* EXERCISES TO COMPLETE:
1. Using the polio account below, decide whether each statement agrees with it, answering yes or no and quoting the words that settle it. (a) Fred was about eleven years old when he got polio. (b) The writer's father taught in the Boston school system. (c) The writer drove Theresa to get her second vaccine shot.
2. Write the next part of the polio account below, beginning after its last sentence.

When I was a little kid, my older brother Fred got polio very badly when he was about eleven years old.

The polio virus is extremely contagious, and Fred was completely paralyzed, and the government posted huge yellow quarantine signs on the trees around our house and that time was referred to as the “Summer Without Children” because the polio virus is mostly a pediatric disease infecting kids under five years of age or anyone who is unvaccinated.

During that epidemic, 3,200 died and 21,000 were left with mild to permanently disabling paralysis. The Covid-19 lockdown was the second quarantine I have lived through. Since my dad was a doctor and my mother a teacher in the Boston school system who “wasn't having it” at all with my brother being so sick my parents went to war against polio invading our family life.

With the assistance of medications and rigorous daily physical therapy, my brother recovered and as a nineteen-year-old was able to pass his physical to enlist in the Navy-just like my US Navy veteran Dad.

Now I am completely vaccinated with the Moderna vaccine against Covid just like everyone got the Salk vaccine starting in 1954 and pretty much eliminated polio with no cases reported in the US since 1979 and only 441 cases worldwide last year mostly in Afghanistan, Pakistan, and Nigeria. So, I am a believer in the efficacy of vaccines.

Last week I drove my friend Theresa to the Sullivan County Community College to get her first vaccine shot. (For some extra sparkle-did you know that Gene Simmons the co-founder of the Band Kiss and a noted entrepreneur and writer is an alumnus of SCCC earning a degree in Secondary Education?)

* PROVIDED DATA:
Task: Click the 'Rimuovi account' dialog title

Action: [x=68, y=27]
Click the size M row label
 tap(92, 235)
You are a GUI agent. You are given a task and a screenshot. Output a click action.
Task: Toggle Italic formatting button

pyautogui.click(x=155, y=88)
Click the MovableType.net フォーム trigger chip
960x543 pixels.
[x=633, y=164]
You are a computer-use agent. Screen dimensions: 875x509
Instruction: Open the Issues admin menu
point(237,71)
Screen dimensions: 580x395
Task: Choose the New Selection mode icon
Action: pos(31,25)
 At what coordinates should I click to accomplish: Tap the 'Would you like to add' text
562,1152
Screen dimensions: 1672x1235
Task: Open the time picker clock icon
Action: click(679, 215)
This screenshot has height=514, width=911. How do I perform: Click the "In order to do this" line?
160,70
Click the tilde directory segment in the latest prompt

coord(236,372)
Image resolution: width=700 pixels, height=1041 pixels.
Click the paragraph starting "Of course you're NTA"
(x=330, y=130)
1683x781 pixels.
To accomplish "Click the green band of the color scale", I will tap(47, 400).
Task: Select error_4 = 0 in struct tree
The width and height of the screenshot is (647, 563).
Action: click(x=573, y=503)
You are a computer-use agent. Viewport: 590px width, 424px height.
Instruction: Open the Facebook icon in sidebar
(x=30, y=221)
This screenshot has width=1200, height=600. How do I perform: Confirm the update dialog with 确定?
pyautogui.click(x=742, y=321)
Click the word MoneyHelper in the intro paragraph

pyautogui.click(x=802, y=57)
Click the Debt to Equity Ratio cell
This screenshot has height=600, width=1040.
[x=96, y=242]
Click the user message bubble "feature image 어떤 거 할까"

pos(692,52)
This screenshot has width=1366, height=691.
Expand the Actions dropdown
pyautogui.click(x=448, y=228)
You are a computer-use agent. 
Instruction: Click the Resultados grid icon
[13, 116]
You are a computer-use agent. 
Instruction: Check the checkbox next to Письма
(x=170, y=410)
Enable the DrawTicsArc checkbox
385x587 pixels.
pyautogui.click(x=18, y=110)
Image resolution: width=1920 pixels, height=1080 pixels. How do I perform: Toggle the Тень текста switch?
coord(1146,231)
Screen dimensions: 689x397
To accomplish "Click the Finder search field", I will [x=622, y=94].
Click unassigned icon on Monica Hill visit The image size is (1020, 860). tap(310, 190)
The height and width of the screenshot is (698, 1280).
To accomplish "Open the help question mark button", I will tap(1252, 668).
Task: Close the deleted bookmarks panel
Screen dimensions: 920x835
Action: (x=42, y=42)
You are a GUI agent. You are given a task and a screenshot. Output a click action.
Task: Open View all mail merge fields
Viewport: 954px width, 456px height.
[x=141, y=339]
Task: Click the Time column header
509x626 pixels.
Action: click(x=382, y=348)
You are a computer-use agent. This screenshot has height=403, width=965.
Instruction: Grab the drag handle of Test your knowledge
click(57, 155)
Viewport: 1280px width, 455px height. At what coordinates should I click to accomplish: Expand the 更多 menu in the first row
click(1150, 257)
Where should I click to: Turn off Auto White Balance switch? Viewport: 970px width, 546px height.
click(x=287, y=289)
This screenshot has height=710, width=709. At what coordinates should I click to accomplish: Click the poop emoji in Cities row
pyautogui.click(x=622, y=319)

* ANSWER SET:
1.
(a) Yes: "when he was about eleven years old."
(b) No: "my dad was a doctor and my mother a teacher in the Boston school system."
(c) No: "to get her first vaccine shot."

2.
Thankfully, the location had plenty of signs on the campus roadways and Dan Hust the Director of Communications for the County did a nifty video for the County website which I watched several times on how to successfully navigate the serpentine roads to get to the fieldhouse location.

Once entering the Paul Gerry Fieldhouse, the operations and setup ran as smooth as silk with very friendly and accommodating staff and volunteers.

I also had some time to speak with Dr. Bruce Ellsweig, the Sullivan County Medical Director for Public Health, who was at the vaccination site and monitoring the wellbeing of those who had been vaccinated or getting vaccinated to assure no one had any adverse reactions or problems.

Theresa and I got there at 11:25 am and after having our temperature taken, appointment check-in, getting vaccinated, scheduling her second shot, and sitting in the recovery section for fifteen minutes we were back in the car by 12:05!

What was very welcoming for many of the older visitors were the staff and volunteers who cheerfully guided everyone along to the next stop in the process.

While the SCCC location is not exactly a hop, skip and a jump from the Town of Highland, it is a nice easy ride and the vaccination location run by the County is very efficient and not the least bit scary.

According to Nancy McGraw, Sullivan County's Public Health Director, just over 1,000 Covid vaccines are being distributed at the SCCC location every week. Several pharmacy locations in Monticello require that you sign up for their pharmacy program (Walgreens) and some CVS drug stores do not have the Vaccine Verification Cards available which may be a problem with more talk of “vaccine passports” for travelers or anyone who needs to verify that they have been fully vaccinated.

Thinking back to the terrible polio virus epidemic that happened in the 1950's soon after the end of World War II when all Americans united against a common enemy and pulled together and got vaccinated and eliminated the polio virus, we find ourselves in similar circumstances during the Covid-19 epidemic.

So once again we need to pull together as Americans and citizens of our ever-shrinking world and when it is your turn to get the vaccine take the shots and help kill off covid-just like we did with polio- and save countless of thousands of lives and keep us all safe in the future.